◆ TEKS YANG DITAMPILKAN ◆
Safeguard page

Safeguard

Dokumen ESMF disusun dengan mengacu kepada peraturan perundangan Indonesia dan kebijakan Bank Dunia tentang: (a)  perlindungan lingkungan dan sosial, (b) pengadaan tanah dan pemukiman kembali, serta (c) perlindungan bagi Masyarakat Adat. ESMF harus digunakan sebagai pedoman utama pengelolaan lingkungan dan sosial kegiatan P3TB bagi seluruh pemangku kepentingan tanpa membedakan sumber pendanaannya.

Pengelolaan lingkungan dan sosial yang diatur dalam ESMF mencakup: (i) prosedur penapisan (screening) kegiatan; (ii) tata cara identifikasi potensi dampak lingkungan dan sosial dari setiap komponen; (iii) prosedur dan tata cara penyusunan instrumen pengelolaan dampak... show/hide more contents..

lingkungan dan sosial; dan (iv) mitigasi potensi dampak negatif yang timbul terkait lingkungan, sosial, pengadaan tanah, perlindungan Masyarakat Adat, kesehatan dan budaya masyarakat. 


Prinsip Dasar Penerapan ESMF

1. Setiap kegiatan P3TB harus menghindari, dan jika hal ini tidak memungkinkan, harus meminimalkan potensi dampak negatif terhadap lingkungan dan sosial (termasuk Masyarakat Adat) yang dapat terjadi sebagai akibat dari kegiatan pembangunan, pengadaan tanah dan/atau pemukiman kembali. Kegiatan perlu mencari alternatif lokasi atau desain untuk dapat menghindari dan meminimalkan potensi dampak lingkungan dan sosial. Jika potensi dampak negatif tidak dapat dihindari, kegiatan P3TB harus menyiapkan rencana yang dapat memitigasi dan mengelola dampak negatif tersebut serta dapat memaksimalkan potensi dampak positif;

2. Setiap kegiatan harus memberikan manfaat, kehidupan dan penghidupan yang lebih baik bagi warga yang terlibat dan terkena dampak. P3TB harus menjamin kehidupan dan penghidupan warga yang terkena dampak tidak menjadi lebih buruk sebagai akibat adanya kegiatan program;

3. P3TB tidak akan mendanai kegiatan yang termasuk ke dalam daftar pengecualian sebagai berikut:

a. Kegiatan-kegiatan yang mengakibatkan konversi atau degradasi habitat alami secara signifikan termasuk ekosistem darat, pesisir dan laut, atau kegiatan yang memiliki manfaat konservasi dan/atau lingkungan yang tidak melebihi potensi kerugian, kehilangan dan/atau mengharuskan adanya pengadaan tanah dan/atau pemukiman kembali;

b. Kegiatan penambangan karang (baik yang masih hidup ataupun yang sudah mati);

c. Kegiatan konstruksi skala besar yang akan mengakibatkan dampak negatif lingkungan dan sosial yang signifikan, kerusakan fatal dan tidak dapat dipulihkan kembali;

d. Kegiatan apapun yang mungkin akan menciptakan dampak negatif yang signifikan terhadap suku atau Masyarakat Adat di dalam suatu desa dan/atau di desa-desa sekitar kegiatan atau kegiatan yang tidak dapat diterima oleh suatu suku atau Masyarakat Adat;

e. Kegiatan yang dapat menghilangkan atau merusak aset budaya, termasuk tempat-tempat yang memiliki nilai-nilai arkeologis (prasejarah), palaentologis, sejarah, keagamaan, budaya dan nilai-nilai alami yang unik;

f. Kegiatan yang tidak menghormati pengetahuan tradisional, nilai-nilai budaya asli dan masyarakat setempat dengan mengacu kepada hak Masyarakat Adat;

g. Kegiatan yang melanggar hak asasi manusia termasuk diskriminasi gender dan pekerja anak-anak; dan

h. Kegiatan yang menghasilkan atau menggunakan bahan-bahan atau komoditas yang secara langsung atau tidak langsung merusak kesehatan masyarakat, seperti asbes, narkotika, pestisida dan lainnya sebagaimana diatur dalam peraturan perundangan Indonesia.

◆ BAGIAN DATA ◆
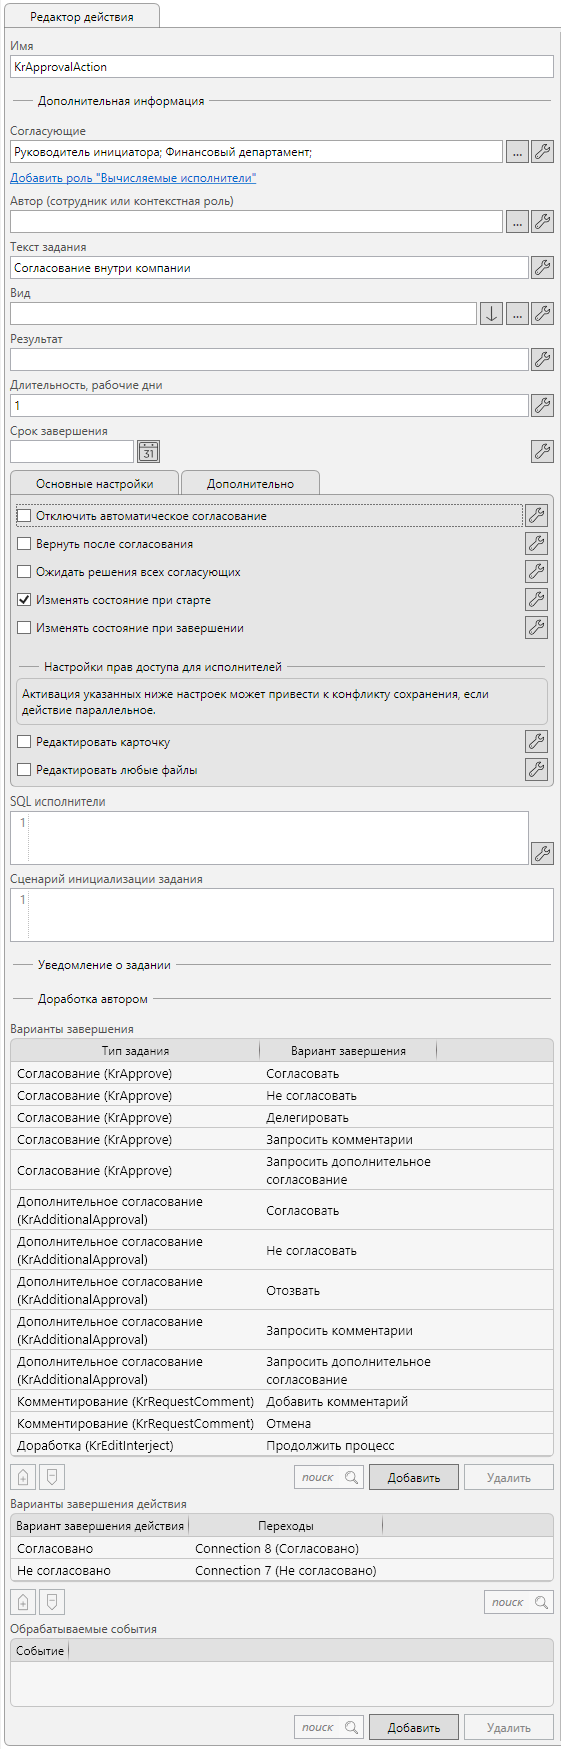
Task: Open calendar picker for Срок завершения
Action: pos(148,452)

◆ SOAL-SOAL ◆
**1.** Jawab pertanyaan berikut berdasarkan teks ESMF:
(a) Dokumen ESMF disusun dengan mengacu pada apa saja?
(b) Menurut prinsip dasar nomor 1, apa yang perlu dicari oleh kegiatan untuk menghindari dan meminimalkan potensi dampak lingkungan dan sosial?
(c) Bahan apa saja yang disebut sebagai contoh pada butir h daftar pengecualian?
**2.** Tuliskan ulang bagian teks ESMF yang dimulai dengan kata-kata "Dokumen ESMF disusun" dan berakhir dengan "membedakan sumber pendanaannya.".
**3.** Menurut teks ESMF, untuk apa kegiatan P3TB perlu mencari alternatif lokasi atau desain? Jawab dalam satu sampai tiga kalimat.
Jawablah hanya dengan berpegang pada teks ESMF, tanpa memakai data.

◆ JAWABAN ◆
**1.**
(a) Peraturan perundangan Indonesia dan kebijakan Bank Dunia.
(b) Alternatif lokasi atau desain.
(c) Asbes, narkotika, dan pestisida.

**2.**
Dokumen ESMF disusun dengan mengacu kepada peraturan perundangan Indonesia dan kebijakan Bank Dunia tentang: (a)  perlindungan lingkungan dan sosial, (b) pengadaan tanah dan pemukiman kembali, serta (c) perlindungan bagi Masyarakat Adat. ESMF harus digunakan sebagai pedoman utama pengelolaan lingkungan dan sosial kegiatan P3TB bagi seluruh pemangku kepentingan tanpa membedakan sumber pendanaannya.

**3.** Kegiatan P3TB perlu mencari alternatif lokasi atau desain agar dapat menghindari dan meminimalkan potensi dampak lingkungan dan sosial.